Constructed wetlands completed in Morrow, Georgia

Crews have completed the Inman Road Constructed Wetlands and begun a similar project at the Clayton County Water Authority's Huie Land Management Site, both in Georgia.

Morrow, Ga., Nov. 10, 2003 -- When the public thinks of water reclamation facilities, many picture large plants with an immense staff. Few think of serene wetlands where birds, fish, and other wildlife live in extraordinary habitats.

However, this scene is one many are getting used to in Clayton County, with the completion of the Inman Road Constructed Wetlands and the beginning of a similar project at the Clayton County Water Authority's (CCWA) Huie Land Management Site.

The Inman Road project, completed recently following multiple phases of rehab work, involved the construction of wetlands, pipelines, and pump stations, which were operational last fall. Indigenous plants were then planted during the spring and early summer. Upgrades have also been made at the Shoal Creek plant, preceding wetlands construction.
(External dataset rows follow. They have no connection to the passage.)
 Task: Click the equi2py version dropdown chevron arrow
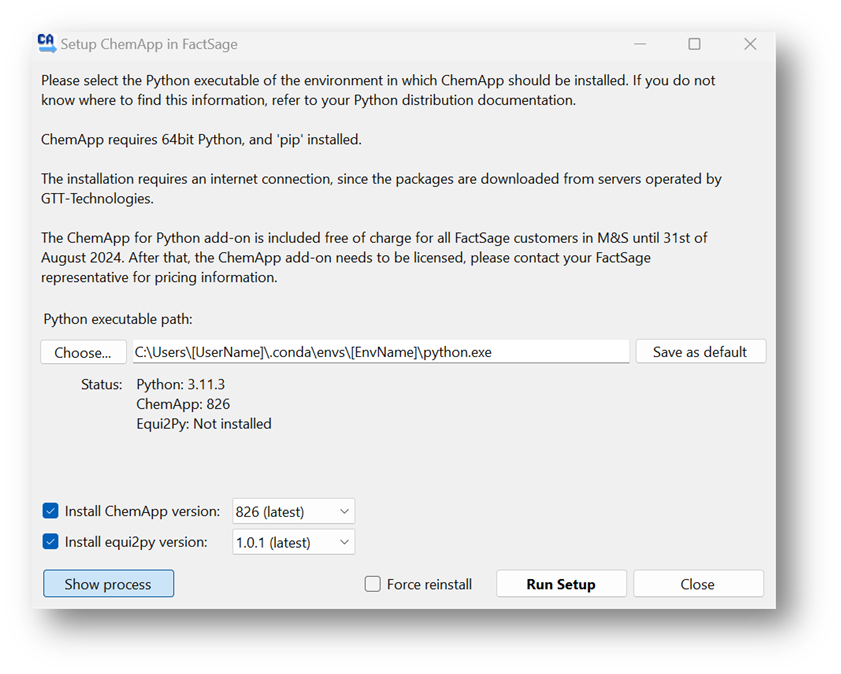point(344,542)
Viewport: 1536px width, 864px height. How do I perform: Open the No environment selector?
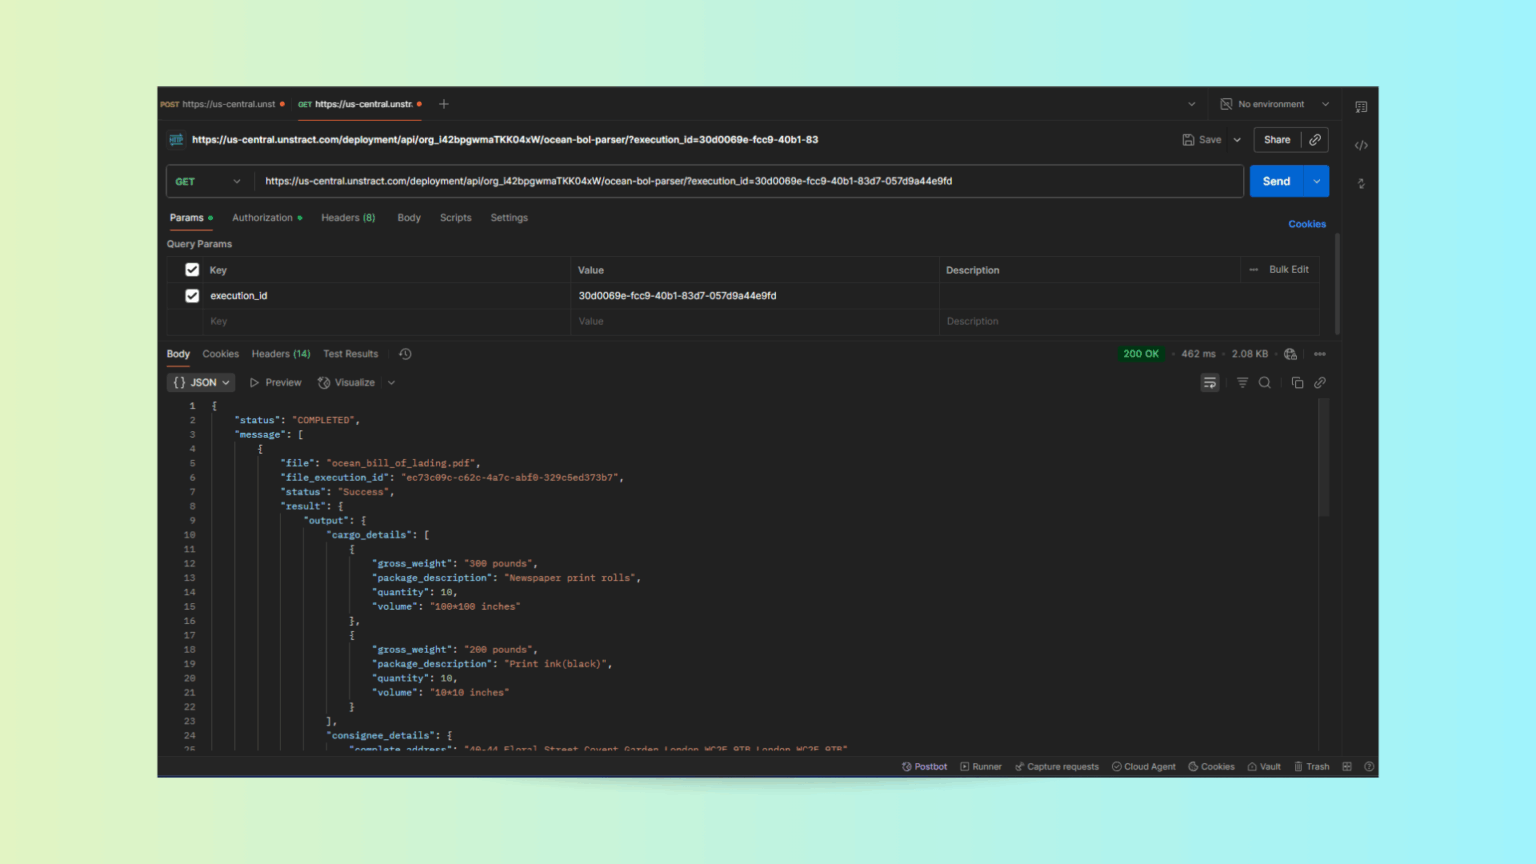1274,104
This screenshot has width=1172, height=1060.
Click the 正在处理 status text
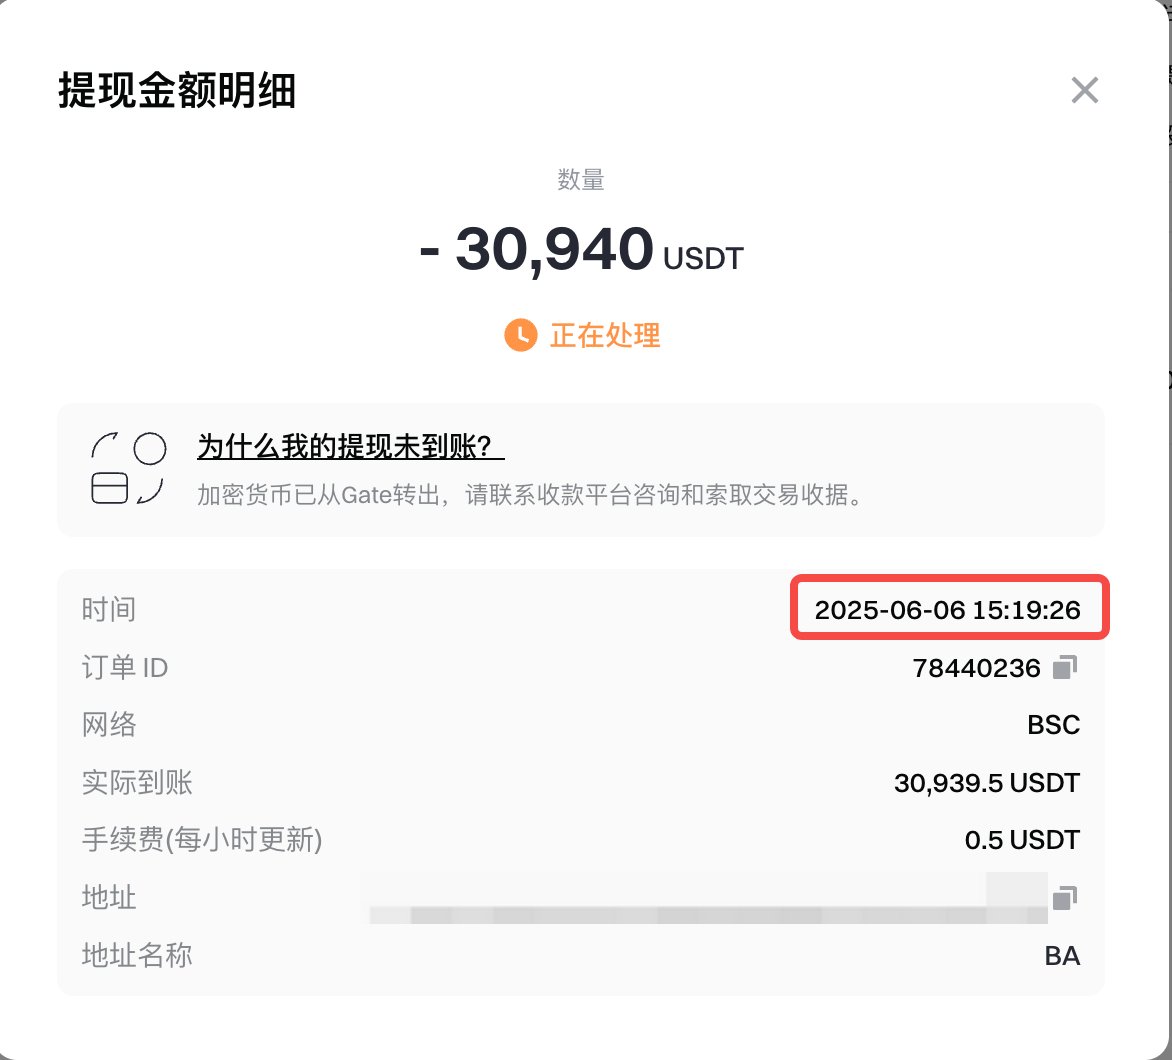tap(605, 335)
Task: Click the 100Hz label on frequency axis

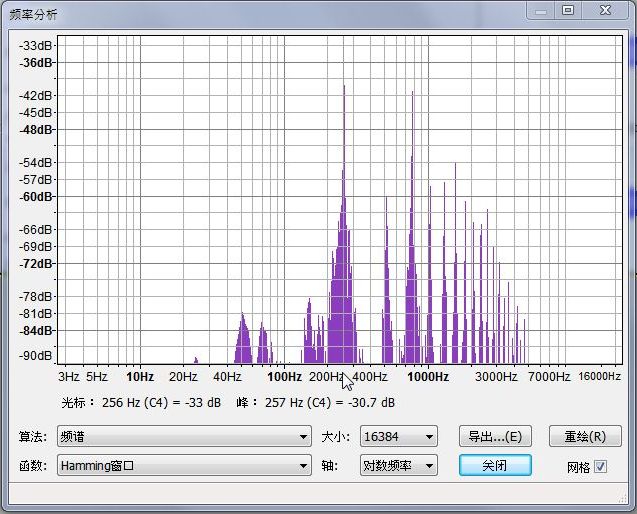Action: point(285,377)
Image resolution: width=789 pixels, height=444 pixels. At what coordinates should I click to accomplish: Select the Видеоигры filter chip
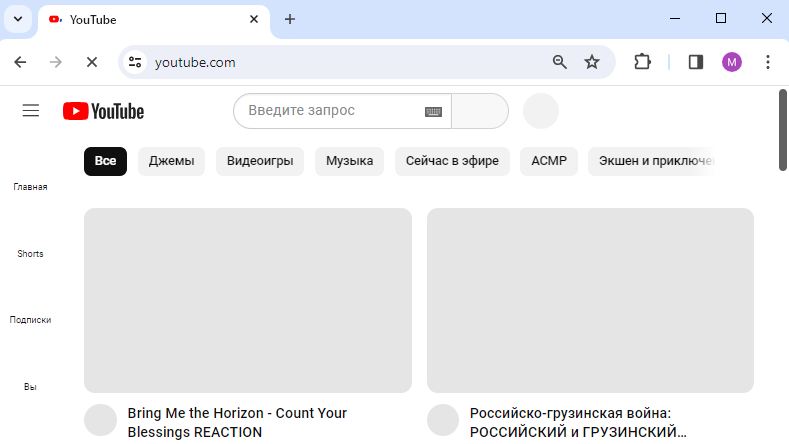point(260,161)
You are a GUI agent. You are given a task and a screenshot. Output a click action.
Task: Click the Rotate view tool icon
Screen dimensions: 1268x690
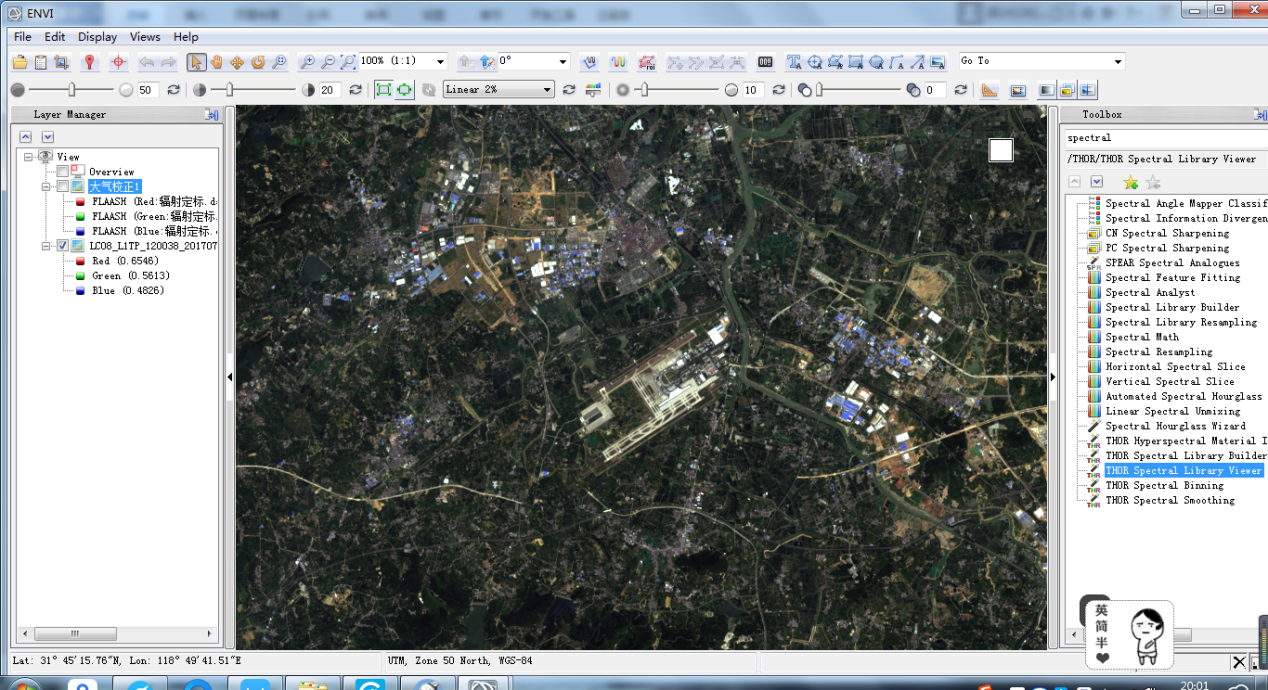click(x=258, y=62)
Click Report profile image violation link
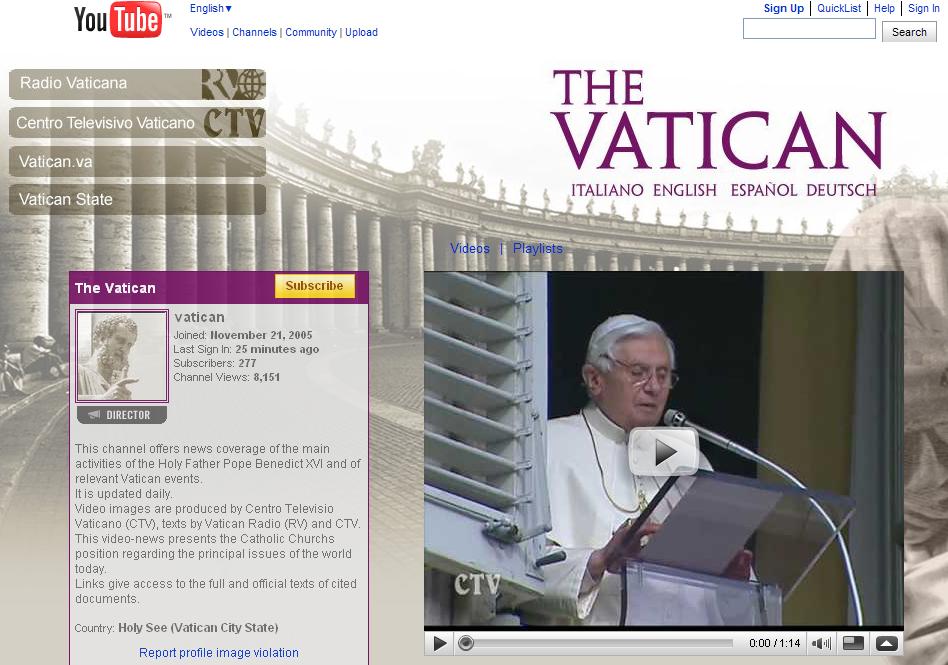Screen dimensions: 948x665 tap(219, 653)
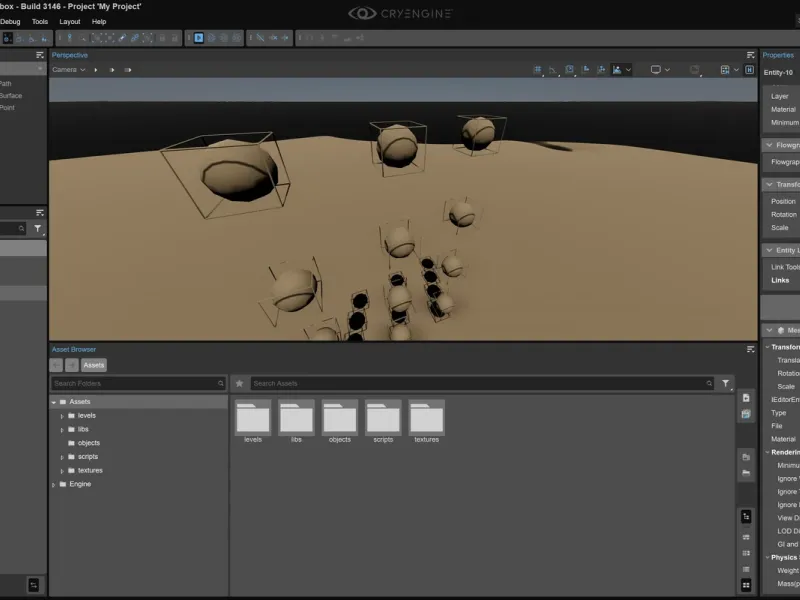
Task: Click the viewport grid snapping icon
Action: tap(537, 70)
The improvements, along with the 55-acre constructed wetlands, constitute one of the largest projects in the CCWA's 10-year master plan - entitled the Water Resource Initiative 2000.

The wastewater treated at the Inman Road Constructed Wetlands comes from the Shoal Creek Water Reclamation Facility following initial treatment. From the wetlands, the treated wastewater is pumped to the Shoal Creek Reservoir, where it is "reclaimed" as part of the raw water reserves for future drinking water production.

The wetlands will allow the CCWA to increase its wastewater treatment capacity while dropping the costs incurred in the process. The cost to treat wastewater using the wetlands method is $4.73 a gallon, compared to nearly $10 a gallon using the more mechanical methods.

"These wetlands allow the Authority the ability to increase our treatment capabilities and create a pristine environment, while saving our customers money," observed Wade Brannan, general manager of the CCWA.

The next step in the Water Resource Initiative 2000 is the launch of a similar project at the CCWA's Huie Land Management Site. The Huie site will accept the discharge from the recently built Casey Water Reclamation Facility (WRF). The capital improvement program will convert existing portions of the Land Application Site (LAS) into constructed wetlands, adding to the water reclamation capacity without the need for additional land.

The Huie project will be split into three or four phases to complete the wetland cell construction, according to CCWA Project Manager Mike Thomas. "We're breaking the project up so that the Authority can continue to treat existing wastewater while allowing for the construction to proceed," explained Thomas.

The treated wastewater from the Casey facility will pass through the constructed wetlands on the Huie site and discharge to the Shamrock and Blaylock Reservoirs. Raw water from those reservoirs will then be pumped to the CCWA's Freeman Road Water Production Complex or will flow downstream to for eventual drinking water production at the Hooper Water Production Facility.

Phase one of the Huie Constructed Wetlands project includes the installation of a splitter box that will divide the flow from the Casey WRF between the land application ponds and the wetlands. A pipeline will then be constructed to carry water from the splitter box to the nearly 55 acres of constructed wetlands. When finished, the new wetlands will provide 3.6 million gallons per day of treatment capacity.